WORK TO BE COMPLETED: Extract every item below, copying each line verbatim.

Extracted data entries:
* * * *
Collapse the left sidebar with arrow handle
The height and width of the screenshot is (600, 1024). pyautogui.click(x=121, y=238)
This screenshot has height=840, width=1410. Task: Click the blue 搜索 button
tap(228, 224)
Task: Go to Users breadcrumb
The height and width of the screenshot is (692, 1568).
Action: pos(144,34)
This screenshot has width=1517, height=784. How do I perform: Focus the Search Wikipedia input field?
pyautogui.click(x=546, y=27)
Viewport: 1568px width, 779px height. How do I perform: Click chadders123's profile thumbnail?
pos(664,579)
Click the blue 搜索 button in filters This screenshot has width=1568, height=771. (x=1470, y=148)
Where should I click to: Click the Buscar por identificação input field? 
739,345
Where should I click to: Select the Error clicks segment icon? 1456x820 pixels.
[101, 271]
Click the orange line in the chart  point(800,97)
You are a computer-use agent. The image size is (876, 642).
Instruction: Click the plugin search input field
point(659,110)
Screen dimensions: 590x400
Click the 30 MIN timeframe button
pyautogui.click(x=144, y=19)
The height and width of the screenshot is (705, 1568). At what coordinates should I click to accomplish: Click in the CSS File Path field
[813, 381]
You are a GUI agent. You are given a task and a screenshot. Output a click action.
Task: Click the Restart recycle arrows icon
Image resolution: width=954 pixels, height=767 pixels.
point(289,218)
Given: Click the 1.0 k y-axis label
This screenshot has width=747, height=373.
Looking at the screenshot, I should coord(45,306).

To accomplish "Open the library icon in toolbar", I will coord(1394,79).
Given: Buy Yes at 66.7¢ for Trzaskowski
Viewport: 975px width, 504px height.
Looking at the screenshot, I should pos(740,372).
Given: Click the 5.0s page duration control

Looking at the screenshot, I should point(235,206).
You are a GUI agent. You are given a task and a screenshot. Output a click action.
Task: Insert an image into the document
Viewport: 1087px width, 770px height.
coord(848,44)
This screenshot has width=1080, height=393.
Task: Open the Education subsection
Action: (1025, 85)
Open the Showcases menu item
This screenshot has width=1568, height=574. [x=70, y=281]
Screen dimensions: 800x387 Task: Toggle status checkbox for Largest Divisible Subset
* * * *
ANSWER TO THIS EXERCISE:
Collapse the left sidebar with arrow handle
The height and width of the screenshot is (600, 1024). pyautogui.click(x=121, y=238)
This screenshot has height=840, width=1410. Task: Click the blue 搜索 button
tap(228, 224)
Task: Go to Users breadcrumb
The height and width of the screenshot is (692, 1568).
Action: pos(144,34)
This screenshot has width=1517, height=784. How do I perform: Focus the Search Wikipedia input field?
pyautogui.click(x=546, y=27)
Viewport: 1568px width, 779px height. How do I perform: Click chadders123's profile thumbnail?
pos(664,579)
Click the blue 搜索 button in filters This screenshot has width=1568, height=771. (x=1470, y=148)
Where should I click to: Click the Buscar por identificação input field? 
739,345
Where should I click to: Select the Error clicks segment icon? 1456x820 pixels.
[101, 271]
Click the orange line in the chart  point(800,97)
You are a computer-use agent. The image size is (876, 642).
Instruction: Click the plugin search input field
point(659,110)
Screen dimensions: 590x400
Click the 30 MIN timeframe button
pyautogui.click(x=144, y=19)
The height and width of the screenshot is (705, 1568). At what coordinates should I click to accomplish: Click in the CSS File Path field
[813, 381]
You are a GUI agent. You are given a task and a screenshot. Output a click action.
Task: Click the Restart recycle arrows icon
Image resolution: width=954 pixels, height=767 pixels.
point(289,218)
Given: Click the 1.0 k y-axis label
This screenshot has width=747, height=373.
Looking at the screenshot, I should coord(45,306).

To accomplish "Open the library icon in toolbar", I will coord(1394,79).
Given: Buy Yes at 66.7¢ for Trzaskowski
Viewport: 975px width, 504px height.
Looking at the screenshot, I should pos(740,372).
Given: Click the 5.0s page duration control

Looking at the screenshot, I should point(235,206).
You are a GUI agent. You are given a task and a screenshot. Output a click action.
Task: Insert an image into the document
Viewport: 1087px width, 770px height.
coord(848,44)
This screenshot has width=1080, height=393.
Task: Open the Education subsection
Action: (1025, 85)
Open the Showcases menu item
This screenshot has width=1568, height=574. [x=70, y=281]
Screen dimensions: 800x387 Task: Toggle status checkbox for Largest Divisible Subset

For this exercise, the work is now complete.